# Caribbean Vacations Forums > General Discussion >  >  Barbados trip report

## JoshA

My wife and I were in Barbados last week on our first trip to the island. It seems a mostly developed, well-organized, polite, tourist-friendly, and well-educated place in the Caribbean. It is a large island (166 square miles with 260,000 people) with a distinct, admirable, and British-influenced culture. They are mad about cricket and the world cup in that sport will be held on the island soon. Golf, surfing, windsurfing, soccer, tennis, sailing, scuba and snorkeling are also easily available. It has beautiful beaches all over - calm water on the west coast, waves on the south and east. It has fine hotels, funky bars, nightlife and great restaurants as well.

We stayed at the Crane resort on the southeast coast in a new, beautifully-appointed, one bedroom residence. The old hotel (1887) is being supplemented with many new units and has large sections under construction. Mostly, this did not bother us as we spent most of our time at the beautiful beach and pool.
 
 

We ate at great restaurants:

Brown Sugar - Bajan (short for Barbadian) food on the south coast
Cafe Luna - Wonderful food and service on the roof of the Little Arches hotel on the south coast
Champers - Fine eclectic dining overlooking a southern beach
Restaurant at Southsea - Excellent food and service in the St. Lawrence Gap on the south coast
Buffet at Plantation - dinner show of Bajan culture
Zen - Elegant Thai food and sushi overlooking Crane beach at our hotel
Oistins Friday Fish Fry - cheap food and party atmosphere on the beach at this south coast fishing village
The Cliff - Outstanding food and service on the west coast at, maybe, the best restaurant on the island

We also took a snorkel-sail one day on the Silver Moon where we swam with turtles and saw reefs and deliberately sunk ships at Folkestone marine reserve.
 
 
 

We also spent a calm-water day at Mullins Bay on the west coast where we hung out at Mannie's Suga Suga and did some snorkeling. We toured the island on the two showery days seeing Bathsheba on the east coast (famous for surfing), Cattlewash, Codrington College, and Bottom Bay and Foul Bay near our hotel. We also did some shopping at Earthworks on the heights overlooking the west coast.

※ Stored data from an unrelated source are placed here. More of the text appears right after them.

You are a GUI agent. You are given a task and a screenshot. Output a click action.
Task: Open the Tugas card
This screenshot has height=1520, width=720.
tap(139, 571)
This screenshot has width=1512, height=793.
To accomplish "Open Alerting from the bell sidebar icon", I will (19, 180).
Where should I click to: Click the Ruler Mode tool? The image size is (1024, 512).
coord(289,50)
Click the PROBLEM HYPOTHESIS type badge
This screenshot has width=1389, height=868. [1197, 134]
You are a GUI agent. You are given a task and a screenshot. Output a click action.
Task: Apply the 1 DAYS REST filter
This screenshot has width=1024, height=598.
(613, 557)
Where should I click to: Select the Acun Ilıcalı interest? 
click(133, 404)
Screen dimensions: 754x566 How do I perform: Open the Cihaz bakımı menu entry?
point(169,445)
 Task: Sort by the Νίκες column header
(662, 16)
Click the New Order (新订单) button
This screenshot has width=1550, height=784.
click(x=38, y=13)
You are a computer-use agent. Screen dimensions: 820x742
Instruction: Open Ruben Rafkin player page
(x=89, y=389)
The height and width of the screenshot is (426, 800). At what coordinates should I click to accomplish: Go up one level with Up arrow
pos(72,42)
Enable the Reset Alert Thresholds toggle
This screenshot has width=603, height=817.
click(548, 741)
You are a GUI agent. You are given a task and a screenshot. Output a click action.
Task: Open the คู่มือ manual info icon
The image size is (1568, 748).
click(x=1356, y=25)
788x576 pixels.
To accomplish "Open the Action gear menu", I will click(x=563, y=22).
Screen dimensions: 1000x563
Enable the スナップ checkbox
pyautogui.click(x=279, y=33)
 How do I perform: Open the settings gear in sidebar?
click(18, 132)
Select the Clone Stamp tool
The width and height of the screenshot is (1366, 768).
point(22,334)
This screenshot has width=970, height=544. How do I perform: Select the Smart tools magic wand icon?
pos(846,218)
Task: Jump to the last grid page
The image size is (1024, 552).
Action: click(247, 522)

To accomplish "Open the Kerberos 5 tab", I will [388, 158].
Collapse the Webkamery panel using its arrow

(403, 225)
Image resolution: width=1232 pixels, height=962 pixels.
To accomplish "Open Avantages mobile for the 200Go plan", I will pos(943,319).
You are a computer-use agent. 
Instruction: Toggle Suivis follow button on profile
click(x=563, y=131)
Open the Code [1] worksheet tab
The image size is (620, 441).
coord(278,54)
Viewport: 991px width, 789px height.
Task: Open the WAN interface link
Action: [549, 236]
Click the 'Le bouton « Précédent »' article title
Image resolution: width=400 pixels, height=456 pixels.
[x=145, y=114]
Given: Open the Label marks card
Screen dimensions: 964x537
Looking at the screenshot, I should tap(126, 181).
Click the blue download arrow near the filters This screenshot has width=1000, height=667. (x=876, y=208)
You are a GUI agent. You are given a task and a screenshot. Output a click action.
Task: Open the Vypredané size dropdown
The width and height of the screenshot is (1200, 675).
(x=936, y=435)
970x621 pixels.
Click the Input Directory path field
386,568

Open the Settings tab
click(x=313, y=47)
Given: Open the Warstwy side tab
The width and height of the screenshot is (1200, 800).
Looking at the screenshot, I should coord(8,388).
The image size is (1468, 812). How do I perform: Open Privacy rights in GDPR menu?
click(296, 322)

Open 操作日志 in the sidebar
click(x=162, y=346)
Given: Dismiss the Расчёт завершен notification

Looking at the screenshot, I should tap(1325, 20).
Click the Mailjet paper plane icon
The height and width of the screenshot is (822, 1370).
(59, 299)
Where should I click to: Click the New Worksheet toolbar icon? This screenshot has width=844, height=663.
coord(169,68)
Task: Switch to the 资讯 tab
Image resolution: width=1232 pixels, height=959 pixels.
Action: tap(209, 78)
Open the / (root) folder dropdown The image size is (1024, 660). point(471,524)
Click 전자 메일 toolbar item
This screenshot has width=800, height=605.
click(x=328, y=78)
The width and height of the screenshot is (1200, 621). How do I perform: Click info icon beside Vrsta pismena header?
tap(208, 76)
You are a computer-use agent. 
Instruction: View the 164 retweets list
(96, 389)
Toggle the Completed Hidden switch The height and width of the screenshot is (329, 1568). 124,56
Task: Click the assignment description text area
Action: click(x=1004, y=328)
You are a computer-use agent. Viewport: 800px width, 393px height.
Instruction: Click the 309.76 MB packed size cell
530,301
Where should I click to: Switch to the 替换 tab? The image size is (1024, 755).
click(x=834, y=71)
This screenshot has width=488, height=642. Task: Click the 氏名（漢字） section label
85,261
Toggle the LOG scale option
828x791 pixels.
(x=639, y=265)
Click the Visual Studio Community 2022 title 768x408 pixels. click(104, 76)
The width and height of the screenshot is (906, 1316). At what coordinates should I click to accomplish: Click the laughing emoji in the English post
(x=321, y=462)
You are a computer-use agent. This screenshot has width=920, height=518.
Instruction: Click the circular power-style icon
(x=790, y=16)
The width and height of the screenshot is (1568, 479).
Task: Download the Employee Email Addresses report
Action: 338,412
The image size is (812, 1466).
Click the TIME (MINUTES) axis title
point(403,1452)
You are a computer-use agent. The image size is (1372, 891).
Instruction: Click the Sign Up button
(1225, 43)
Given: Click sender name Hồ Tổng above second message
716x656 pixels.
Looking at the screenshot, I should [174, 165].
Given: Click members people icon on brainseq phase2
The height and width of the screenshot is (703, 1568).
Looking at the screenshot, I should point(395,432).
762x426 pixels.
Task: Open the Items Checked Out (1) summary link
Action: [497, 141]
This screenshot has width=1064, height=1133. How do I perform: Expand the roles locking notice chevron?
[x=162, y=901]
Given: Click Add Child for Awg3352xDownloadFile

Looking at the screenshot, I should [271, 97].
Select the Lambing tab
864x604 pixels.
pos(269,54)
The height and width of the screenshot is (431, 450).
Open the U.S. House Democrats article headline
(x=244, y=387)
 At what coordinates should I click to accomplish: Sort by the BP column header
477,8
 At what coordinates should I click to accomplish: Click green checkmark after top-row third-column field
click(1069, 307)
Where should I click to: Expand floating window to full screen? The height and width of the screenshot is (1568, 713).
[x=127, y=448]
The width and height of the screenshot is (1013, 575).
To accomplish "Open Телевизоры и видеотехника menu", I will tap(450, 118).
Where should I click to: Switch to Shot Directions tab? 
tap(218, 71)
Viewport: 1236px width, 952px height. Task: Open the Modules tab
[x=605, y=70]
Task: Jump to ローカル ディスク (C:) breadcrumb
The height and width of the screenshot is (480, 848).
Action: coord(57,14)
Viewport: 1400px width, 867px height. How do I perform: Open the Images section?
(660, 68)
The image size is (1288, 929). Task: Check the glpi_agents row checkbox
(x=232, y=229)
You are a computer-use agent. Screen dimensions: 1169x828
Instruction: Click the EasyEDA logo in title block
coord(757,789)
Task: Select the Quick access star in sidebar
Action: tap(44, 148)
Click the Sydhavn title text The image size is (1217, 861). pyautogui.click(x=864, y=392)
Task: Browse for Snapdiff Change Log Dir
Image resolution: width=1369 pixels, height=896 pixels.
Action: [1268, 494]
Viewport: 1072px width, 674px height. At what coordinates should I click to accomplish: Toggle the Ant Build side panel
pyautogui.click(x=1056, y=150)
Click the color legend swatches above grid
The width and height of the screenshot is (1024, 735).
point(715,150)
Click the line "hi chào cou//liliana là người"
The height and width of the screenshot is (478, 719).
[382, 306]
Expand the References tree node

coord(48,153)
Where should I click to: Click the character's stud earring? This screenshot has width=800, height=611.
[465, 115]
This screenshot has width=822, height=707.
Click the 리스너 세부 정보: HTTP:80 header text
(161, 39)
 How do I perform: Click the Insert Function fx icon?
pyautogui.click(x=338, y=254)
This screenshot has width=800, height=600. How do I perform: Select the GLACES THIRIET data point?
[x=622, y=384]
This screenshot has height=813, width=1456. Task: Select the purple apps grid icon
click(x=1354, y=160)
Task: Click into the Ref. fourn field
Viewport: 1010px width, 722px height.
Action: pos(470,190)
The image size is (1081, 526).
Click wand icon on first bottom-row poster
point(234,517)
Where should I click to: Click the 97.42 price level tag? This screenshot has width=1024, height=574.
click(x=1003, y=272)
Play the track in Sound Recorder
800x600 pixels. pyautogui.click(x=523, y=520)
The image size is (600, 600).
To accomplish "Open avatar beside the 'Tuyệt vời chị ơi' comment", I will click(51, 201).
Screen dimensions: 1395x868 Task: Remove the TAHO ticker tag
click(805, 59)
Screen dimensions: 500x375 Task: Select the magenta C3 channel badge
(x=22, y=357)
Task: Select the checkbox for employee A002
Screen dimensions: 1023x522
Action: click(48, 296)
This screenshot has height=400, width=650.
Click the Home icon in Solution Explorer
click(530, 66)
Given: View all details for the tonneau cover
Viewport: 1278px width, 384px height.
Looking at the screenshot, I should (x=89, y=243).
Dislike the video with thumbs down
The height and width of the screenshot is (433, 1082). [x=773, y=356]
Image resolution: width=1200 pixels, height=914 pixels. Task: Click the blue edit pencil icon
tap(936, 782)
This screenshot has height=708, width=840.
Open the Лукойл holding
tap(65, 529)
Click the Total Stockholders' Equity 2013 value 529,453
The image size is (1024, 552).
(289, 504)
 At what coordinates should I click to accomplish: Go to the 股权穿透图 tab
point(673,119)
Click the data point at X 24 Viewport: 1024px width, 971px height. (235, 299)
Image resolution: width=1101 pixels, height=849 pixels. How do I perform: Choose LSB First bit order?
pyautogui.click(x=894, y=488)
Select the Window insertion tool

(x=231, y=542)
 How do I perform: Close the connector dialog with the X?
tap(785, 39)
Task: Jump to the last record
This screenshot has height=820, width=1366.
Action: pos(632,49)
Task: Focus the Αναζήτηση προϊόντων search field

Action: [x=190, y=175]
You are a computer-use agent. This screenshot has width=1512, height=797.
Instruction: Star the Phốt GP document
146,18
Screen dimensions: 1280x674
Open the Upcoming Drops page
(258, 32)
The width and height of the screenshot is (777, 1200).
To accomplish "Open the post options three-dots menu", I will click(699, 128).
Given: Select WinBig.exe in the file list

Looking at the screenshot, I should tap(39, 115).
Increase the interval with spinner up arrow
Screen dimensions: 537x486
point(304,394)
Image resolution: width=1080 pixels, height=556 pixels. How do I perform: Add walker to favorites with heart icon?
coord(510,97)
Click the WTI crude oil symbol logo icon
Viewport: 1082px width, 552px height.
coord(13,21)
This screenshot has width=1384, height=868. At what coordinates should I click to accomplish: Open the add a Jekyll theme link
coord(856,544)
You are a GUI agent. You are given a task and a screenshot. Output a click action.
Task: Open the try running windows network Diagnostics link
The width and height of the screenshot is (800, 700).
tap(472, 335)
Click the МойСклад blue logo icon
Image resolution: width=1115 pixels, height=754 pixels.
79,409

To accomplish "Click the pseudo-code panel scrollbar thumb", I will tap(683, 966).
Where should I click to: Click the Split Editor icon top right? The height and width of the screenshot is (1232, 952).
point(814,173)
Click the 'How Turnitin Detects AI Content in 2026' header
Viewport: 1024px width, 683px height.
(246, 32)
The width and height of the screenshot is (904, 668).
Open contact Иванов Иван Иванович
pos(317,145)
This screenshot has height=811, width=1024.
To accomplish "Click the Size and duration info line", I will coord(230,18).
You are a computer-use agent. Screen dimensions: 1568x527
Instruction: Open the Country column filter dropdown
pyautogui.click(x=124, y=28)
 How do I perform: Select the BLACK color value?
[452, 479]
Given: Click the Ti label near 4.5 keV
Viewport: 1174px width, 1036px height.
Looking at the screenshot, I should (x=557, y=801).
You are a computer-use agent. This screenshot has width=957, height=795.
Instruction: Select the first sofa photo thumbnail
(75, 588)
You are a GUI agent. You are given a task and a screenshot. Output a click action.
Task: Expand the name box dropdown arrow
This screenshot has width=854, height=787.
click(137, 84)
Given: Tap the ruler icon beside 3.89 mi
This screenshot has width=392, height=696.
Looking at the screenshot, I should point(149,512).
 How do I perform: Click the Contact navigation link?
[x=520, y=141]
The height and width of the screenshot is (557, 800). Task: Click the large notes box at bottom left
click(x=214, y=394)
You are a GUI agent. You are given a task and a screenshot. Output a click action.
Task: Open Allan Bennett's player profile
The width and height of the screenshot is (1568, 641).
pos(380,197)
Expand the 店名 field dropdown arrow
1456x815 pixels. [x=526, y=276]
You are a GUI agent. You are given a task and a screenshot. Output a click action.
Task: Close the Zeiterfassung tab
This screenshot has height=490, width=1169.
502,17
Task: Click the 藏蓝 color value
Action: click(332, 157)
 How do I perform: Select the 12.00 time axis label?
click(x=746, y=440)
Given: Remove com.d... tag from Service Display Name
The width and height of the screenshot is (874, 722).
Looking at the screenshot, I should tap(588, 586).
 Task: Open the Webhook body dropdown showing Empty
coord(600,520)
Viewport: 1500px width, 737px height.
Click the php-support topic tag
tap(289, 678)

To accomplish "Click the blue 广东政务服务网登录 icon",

In summary, it was a great trip, helped greatly by suggestions from DebTor (Merci, Deb) who is a fan of the island. Barbados certainly has a lot to offer.

----------


## nnoska

nice turtle pic glad to hear you had fun

----------


## bto

gorgeous pics.

----------


## JoshA

Thanks, nnoska and bto. You are encouraging me to post a few more photos. Here's a fish I saw near the turtles. Anyone know its name? It seems to be a cross between a puffer fish, which was also there, and a flying fish which were plentiful on our catamaran ride to the site. Fried or grilled flying fish is a typical Bajan dish and delicious but this fish is much fatter than what we ate.  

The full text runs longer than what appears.